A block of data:
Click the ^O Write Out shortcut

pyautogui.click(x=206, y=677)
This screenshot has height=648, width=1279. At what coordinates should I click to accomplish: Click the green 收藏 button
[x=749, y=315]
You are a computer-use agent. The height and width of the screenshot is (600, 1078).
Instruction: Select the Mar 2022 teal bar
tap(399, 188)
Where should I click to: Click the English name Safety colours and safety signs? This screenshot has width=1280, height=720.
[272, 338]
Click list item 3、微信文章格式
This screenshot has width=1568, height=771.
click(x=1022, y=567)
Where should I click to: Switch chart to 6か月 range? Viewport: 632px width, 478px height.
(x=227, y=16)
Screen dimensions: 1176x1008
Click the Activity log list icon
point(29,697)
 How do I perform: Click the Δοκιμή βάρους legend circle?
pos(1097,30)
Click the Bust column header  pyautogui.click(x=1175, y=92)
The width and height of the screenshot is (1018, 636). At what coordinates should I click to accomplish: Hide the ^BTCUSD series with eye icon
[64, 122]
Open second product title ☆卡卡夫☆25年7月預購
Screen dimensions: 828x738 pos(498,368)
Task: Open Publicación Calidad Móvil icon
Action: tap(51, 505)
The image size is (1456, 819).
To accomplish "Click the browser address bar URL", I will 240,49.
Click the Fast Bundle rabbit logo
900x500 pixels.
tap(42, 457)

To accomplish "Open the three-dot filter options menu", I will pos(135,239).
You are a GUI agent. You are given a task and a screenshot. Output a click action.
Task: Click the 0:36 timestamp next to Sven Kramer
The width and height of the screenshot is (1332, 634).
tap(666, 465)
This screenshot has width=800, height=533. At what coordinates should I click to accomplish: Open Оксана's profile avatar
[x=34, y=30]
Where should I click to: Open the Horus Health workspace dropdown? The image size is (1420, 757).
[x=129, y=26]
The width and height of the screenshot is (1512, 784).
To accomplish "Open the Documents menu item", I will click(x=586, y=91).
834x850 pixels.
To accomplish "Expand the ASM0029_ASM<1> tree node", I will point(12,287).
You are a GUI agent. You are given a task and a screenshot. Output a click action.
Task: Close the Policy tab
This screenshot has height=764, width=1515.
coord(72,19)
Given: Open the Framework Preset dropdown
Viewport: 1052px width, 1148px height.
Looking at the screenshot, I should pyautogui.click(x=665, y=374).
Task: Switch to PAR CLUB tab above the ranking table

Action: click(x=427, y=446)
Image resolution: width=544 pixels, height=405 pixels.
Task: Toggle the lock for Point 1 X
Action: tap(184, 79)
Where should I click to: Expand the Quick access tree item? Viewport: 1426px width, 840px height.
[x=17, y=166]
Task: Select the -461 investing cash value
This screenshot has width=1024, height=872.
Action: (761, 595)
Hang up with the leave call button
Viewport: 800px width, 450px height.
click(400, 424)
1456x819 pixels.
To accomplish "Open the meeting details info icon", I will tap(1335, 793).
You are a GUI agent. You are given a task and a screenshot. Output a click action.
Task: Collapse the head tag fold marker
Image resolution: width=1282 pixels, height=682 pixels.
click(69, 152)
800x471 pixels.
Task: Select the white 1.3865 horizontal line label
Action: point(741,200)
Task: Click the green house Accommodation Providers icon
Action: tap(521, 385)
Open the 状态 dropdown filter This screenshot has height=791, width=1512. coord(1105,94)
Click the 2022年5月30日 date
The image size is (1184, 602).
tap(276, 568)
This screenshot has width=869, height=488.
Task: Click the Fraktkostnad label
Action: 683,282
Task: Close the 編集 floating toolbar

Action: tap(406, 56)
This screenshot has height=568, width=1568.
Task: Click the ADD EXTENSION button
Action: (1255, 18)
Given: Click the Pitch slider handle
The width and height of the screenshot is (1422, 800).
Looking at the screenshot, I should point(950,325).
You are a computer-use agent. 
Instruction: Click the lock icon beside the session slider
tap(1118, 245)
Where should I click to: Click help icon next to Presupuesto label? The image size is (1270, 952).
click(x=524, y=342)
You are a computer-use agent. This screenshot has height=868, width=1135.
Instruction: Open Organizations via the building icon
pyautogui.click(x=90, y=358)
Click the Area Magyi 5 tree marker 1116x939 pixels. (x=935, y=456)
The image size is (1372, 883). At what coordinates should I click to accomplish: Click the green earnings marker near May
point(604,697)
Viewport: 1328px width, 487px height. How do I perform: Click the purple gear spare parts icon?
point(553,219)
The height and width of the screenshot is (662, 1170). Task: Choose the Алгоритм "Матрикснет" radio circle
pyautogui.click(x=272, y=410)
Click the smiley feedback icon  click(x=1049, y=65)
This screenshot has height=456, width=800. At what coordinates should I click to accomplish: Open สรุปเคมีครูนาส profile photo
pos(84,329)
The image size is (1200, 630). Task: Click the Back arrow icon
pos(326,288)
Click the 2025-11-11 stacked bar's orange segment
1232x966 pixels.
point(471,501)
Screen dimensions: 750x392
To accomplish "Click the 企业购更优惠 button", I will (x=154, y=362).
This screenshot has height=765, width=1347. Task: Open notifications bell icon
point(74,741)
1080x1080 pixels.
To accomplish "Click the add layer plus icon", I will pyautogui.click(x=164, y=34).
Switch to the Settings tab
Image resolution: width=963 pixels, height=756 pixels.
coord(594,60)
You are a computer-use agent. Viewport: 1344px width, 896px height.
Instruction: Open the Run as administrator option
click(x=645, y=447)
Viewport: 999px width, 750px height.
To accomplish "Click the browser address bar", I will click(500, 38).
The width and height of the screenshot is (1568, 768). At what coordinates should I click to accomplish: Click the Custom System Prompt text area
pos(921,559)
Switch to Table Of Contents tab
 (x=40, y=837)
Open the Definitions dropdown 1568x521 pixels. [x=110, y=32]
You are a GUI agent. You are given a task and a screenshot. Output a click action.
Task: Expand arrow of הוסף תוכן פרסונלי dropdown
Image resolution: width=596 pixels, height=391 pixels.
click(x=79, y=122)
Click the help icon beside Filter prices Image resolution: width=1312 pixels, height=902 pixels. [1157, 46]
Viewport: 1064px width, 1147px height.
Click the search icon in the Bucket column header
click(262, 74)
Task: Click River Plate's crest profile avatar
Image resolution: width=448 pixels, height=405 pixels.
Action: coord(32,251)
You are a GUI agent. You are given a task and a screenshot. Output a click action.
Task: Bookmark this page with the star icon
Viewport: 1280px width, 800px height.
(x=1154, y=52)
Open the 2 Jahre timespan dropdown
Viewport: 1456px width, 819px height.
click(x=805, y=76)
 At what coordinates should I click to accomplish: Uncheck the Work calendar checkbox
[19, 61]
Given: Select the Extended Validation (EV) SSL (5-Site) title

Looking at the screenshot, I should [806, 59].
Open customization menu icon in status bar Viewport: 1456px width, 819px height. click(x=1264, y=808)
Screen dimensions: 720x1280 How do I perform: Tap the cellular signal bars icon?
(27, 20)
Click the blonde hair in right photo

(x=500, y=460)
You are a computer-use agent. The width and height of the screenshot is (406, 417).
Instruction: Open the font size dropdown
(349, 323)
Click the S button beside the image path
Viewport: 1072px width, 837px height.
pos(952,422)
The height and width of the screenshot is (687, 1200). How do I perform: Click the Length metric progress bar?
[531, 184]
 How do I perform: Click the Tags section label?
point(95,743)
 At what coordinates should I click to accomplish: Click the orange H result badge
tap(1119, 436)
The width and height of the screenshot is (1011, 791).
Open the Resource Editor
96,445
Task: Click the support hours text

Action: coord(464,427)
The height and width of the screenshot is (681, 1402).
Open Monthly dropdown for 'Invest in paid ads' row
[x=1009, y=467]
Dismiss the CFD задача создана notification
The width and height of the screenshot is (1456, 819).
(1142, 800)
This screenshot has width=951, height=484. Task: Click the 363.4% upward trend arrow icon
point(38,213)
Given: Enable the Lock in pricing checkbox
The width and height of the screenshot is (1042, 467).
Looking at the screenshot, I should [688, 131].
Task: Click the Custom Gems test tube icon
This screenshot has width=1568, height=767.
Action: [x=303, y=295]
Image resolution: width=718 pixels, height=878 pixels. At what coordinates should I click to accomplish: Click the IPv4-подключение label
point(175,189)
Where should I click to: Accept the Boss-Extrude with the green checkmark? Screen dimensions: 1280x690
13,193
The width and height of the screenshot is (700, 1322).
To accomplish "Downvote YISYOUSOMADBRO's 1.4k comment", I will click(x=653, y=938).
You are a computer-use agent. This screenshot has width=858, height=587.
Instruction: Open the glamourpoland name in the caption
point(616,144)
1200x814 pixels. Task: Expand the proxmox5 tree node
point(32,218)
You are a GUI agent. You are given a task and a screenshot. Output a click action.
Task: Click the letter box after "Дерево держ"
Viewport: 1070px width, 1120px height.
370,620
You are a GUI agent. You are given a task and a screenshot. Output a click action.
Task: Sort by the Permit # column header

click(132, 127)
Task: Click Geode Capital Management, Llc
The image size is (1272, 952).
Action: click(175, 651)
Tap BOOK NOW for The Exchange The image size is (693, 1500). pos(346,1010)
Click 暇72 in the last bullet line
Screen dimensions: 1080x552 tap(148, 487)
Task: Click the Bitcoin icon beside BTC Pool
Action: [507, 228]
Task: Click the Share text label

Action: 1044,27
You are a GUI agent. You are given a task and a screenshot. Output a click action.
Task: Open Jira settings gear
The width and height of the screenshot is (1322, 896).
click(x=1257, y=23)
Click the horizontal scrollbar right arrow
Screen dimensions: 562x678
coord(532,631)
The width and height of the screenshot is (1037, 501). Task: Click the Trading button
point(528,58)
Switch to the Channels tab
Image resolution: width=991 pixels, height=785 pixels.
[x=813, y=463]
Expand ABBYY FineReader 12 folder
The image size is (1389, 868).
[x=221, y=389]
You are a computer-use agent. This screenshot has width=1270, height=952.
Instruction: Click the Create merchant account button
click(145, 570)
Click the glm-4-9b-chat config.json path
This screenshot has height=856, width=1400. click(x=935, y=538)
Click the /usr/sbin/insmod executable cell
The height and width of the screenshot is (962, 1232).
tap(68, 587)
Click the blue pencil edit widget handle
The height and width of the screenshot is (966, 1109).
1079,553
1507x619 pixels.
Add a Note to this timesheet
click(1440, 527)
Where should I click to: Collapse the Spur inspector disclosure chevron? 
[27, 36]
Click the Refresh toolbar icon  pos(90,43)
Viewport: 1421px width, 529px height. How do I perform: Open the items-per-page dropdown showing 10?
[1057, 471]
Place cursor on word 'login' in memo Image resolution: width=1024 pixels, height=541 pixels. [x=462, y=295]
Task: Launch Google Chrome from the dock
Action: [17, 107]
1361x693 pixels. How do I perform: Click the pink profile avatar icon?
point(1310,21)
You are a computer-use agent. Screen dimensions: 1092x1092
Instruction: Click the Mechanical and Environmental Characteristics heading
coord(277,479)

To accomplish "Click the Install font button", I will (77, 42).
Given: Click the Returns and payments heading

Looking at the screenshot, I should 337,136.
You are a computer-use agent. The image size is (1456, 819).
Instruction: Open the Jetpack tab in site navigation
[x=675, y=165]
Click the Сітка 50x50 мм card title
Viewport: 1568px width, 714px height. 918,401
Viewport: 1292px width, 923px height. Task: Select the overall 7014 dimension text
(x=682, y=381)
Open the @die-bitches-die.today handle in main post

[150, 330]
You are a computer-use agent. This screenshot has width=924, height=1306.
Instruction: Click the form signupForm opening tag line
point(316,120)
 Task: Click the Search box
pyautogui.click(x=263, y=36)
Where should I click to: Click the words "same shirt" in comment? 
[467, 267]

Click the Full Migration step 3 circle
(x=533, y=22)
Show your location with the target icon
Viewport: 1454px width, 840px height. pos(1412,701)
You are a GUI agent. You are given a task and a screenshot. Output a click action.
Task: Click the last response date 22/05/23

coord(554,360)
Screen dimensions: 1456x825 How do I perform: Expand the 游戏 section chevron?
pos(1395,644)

WRITTEN TASK:
Please lay out the items above as a numbered list, starting at the first line and ending at the line that contains "point(29,697)", and leave out any blank lines.

TASK RESULT:
1. Click the ^O Write Out shortcut
2. pyautogui.click(x=206, y=677)
3. This screenshot has height=648, width=1279. At what coordinates should I click to accomplish: Click the green 收藏 button
4. [x=749, y=315]
5. You are a computer-use agent. The height and width of the screenshot is (600, 1078).
6. Instruction: Select the Mar 2022 teal bar
7. tap(399, 188)
8. Where should I click to: Click the English name Safety colours and safety signs? This screenshot has width=1280, height=720.
9. [272, 338]
10. Click list item 3、微信文章格式
11. This screenshot has width=1568, height=771.
12. click(x=1022, y=567)
13. Where should I click to: Switch chart to 6か月 range? Viewport: 632px width, 478px height.
14. (x=227, y=16)
15. Screen dimensions: 1176x1008
16. Click the Activity log list icon
17. point(29,697)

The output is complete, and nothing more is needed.